Copy out, word for word, everything from the line containing "The image size is (1030, 357)." down to the line containing "at that location.", both of those lines included.

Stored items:
━━━

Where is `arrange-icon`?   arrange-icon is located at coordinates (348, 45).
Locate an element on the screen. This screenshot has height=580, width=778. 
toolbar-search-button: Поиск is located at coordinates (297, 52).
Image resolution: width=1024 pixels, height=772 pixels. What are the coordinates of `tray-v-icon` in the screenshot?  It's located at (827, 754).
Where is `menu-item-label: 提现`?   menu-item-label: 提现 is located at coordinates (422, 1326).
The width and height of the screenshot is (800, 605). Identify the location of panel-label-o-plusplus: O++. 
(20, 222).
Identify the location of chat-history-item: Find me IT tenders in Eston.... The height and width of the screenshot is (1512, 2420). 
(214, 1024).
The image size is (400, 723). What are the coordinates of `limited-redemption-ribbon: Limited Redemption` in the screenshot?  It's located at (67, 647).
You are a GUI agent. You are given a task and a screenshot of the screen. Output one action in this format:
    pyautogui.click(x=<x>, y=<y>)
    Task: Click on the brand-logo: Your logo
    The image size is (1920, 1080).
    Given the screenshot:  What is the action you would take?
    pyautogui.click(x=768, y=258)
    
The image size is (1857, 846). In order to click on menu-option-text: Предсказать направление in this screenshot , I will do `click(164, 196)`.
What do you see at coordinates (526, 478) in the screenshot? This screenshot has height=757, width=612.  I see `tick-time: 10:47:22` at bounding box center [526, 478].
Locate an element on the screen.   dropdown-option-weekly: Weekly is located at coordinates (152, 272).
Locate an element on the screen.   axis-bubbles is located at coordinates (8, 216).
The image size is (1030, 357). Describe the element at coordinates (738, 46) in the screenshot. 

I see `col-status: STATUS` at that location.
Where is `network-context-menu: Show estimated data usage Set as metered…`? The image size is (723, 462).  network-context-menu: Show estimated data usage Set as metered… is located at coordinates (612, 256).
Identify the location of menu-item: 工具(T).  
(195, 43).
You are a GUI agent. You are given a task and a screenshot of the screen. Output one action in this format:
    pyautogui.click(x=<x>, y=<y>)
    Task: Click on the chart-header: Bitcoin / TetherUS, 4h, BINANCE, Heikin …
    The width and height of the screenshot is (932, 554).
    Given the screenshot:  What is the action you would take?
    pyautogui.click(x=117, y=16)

━━━

**Written answer**
The image size is (1030, 357). Describe the element at coordinates (738, 46) in the screenshot. 

I see `col-status: STATUS` at that location.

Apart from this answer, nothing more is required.